Рука спряталась, а в комнате, из занавешенного окна которой она высовывалась, послышался смех молодых голосов.
— Не хотят к обедне-то! — усмехаясь, прошептала кухарка.
Павлуша, очевидно, тоже не спешил к обедне. Я оставил его и ушел на улицу…
Была поздняя обедня. Главная соборная церковь, где находился угодник, была битком набита господами, наехавшими из окрестных деревень, городской аристократией, купечеством и теми из простонародия, которые успели пробраться заблаговременно. Церковные двери были заперты, и на паперти стояли частные пристава и будочники, пропуская благородных господ и провожая дам. Массы других богомольцев наполняли монастырский двор и большими толпами разлеглись вокруг высокой монастырской стены. Было глубокое молчание — молчание необыкновенно томительное, — в котором, кроме терпения, я не мог ничего видеть. Изредка слышался голос кликуши в толпе, и тогда возбуждалось внимание, но потом опять та же тишина, терпение и молчание.
В проходе под колокольней толпа народу ломится в железные двери, стараясь проникнуть на колокольню, и ломится потому, что какой-то слепой горбун не пускает туда, напирая широкою, неуклюжею грудью на дверь. Богомолец сам начинает продираться на колокольню. За копейку его пускают. Вошел он в первый ярус, тут народ идет во второй, и он за ним. Кто-то хочет перелезть через перила на монастырскую крышу и перелезает; весь народ смотрит на смельчака, вслед за которым лезет другой; железные листы кровли гремят под их ногами. Частный пристав погрозил им пальцем с крыльца собора, и они сели на крыше на корточках. И опять томительное молчание. Вокруг монастыря лежат толпы баб и мужиков. Разговоров нет никаких: — про свое, про домашнее говорить еще успеют в дороге и дома. Сюда они шли добровольно, не так, как на барщину или по требованию станового: — зачем-нибудь им это было нужно. На колокольне раздались удары колокола; лежавшие подняли головы, встали, поглядели, почесались и легли.
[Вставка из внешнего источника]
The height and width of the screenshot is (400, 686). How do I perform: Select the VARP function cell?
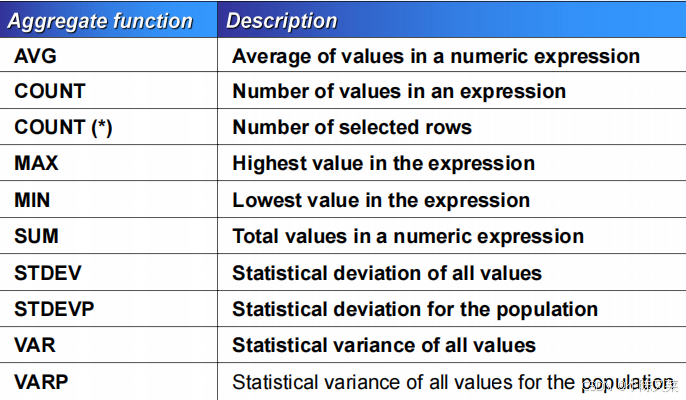(x=108, y=382)
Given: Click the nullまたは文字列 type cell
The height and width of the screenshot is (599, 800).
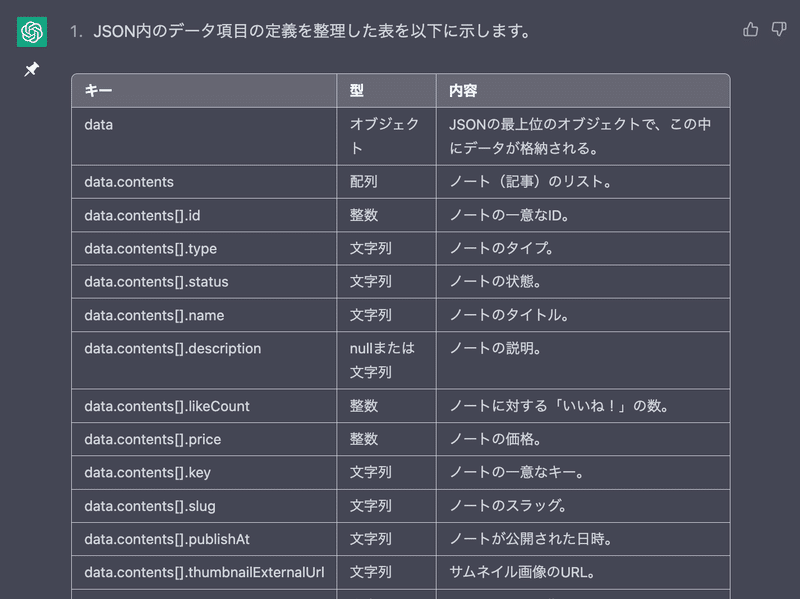Looking at the screenshot, I should tap(386, 360).
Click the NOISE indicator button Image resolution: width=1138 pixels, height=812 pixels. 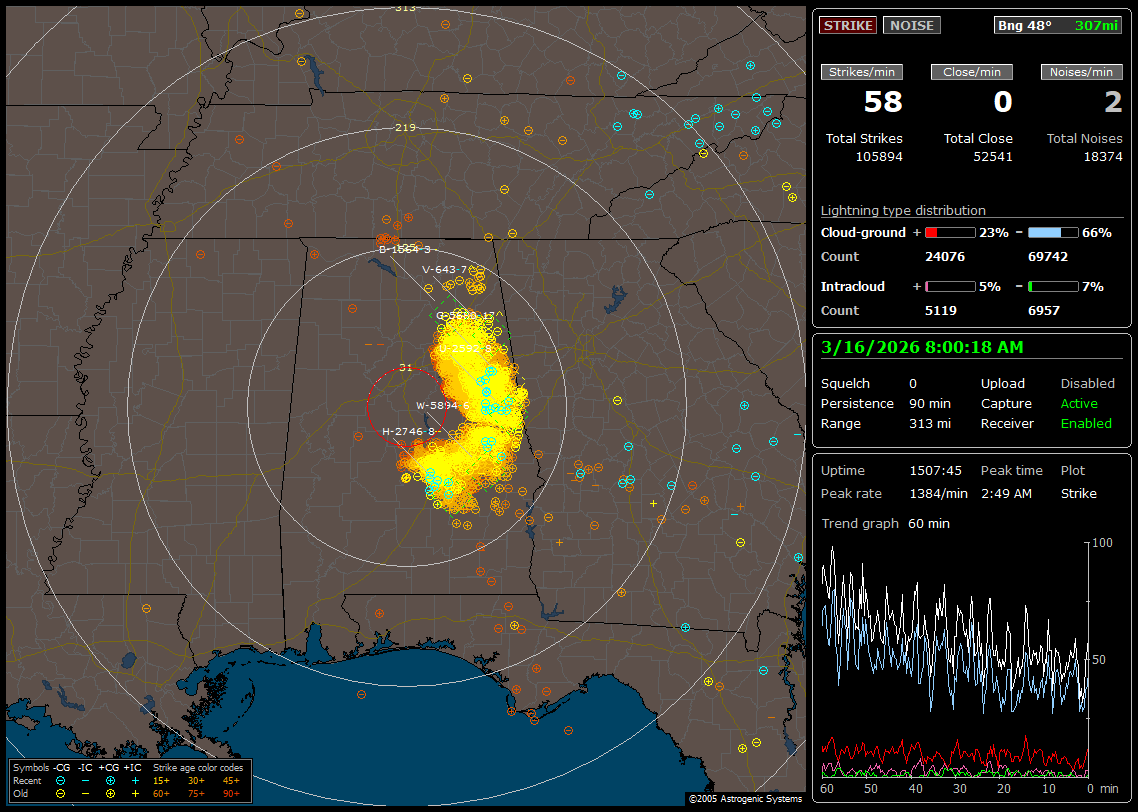tap(911, 25)
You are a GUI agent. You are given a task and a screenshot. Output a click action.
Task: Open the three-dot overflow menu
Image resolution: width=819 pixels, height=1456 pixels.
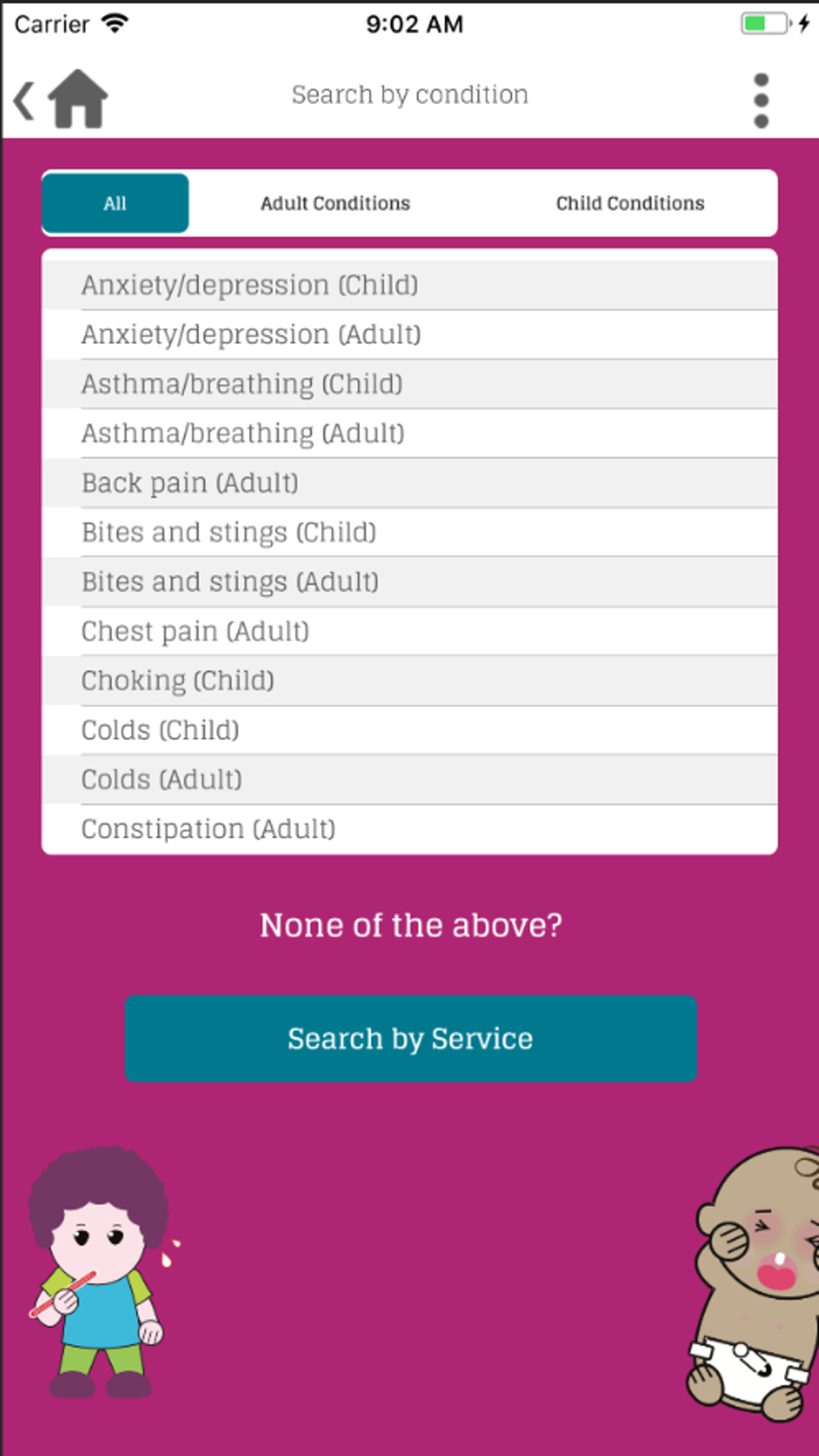coord(761,101)
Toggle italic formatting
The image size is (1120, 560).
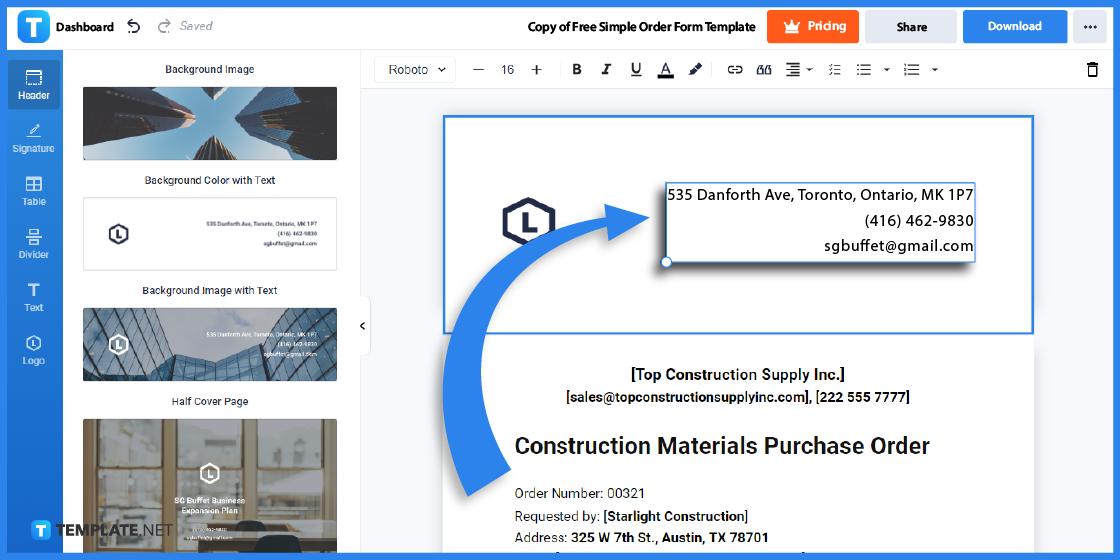click(606, 70)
Я сидел за воротами постоялого двора.
Рядом со мной, тут же на лавочке, сидели: сельский дьячок и солдат, оба пожилые; солдат был отставной.
Дьячок задавал ему отрывочные вопросы, солдат отвечал ему тоже полусловами, растирая на ладони табак.
— Какой губернии?
— Новгородской.
Молчание.
— Новгородской? — переспрашивал дьячок.
— Новгородской губернии, — повторял солдат.
— Гм!
И молчание.
— Тихвинского уезда, — произносил он как бы в раздумье, спустя некоторое время: — Новгородской губернии, села Спасского.
— Большое село?
— Село у нас большое.
И потом:
— У нас село большое, большое село!
— Большое?
— Большое село… Семьсот дворов…
— У-у-у!..
— Да! Село богатое. Богатое село!
И опять молчание.
— Эта медаль где получена?
— За Польшу!
— За польскую кампанию?
— За польскую.
— То-то, я гляжу, новенькая.
Солдат поглядел молча на свою медаль.
— Мы тогда три месяца выстояли в Радомской губернии…
— Что же? как?
— Насчет чего?
— Как, например, бунт этот… ихний?
— Да чего же? Больше ничего — хотели своего царя!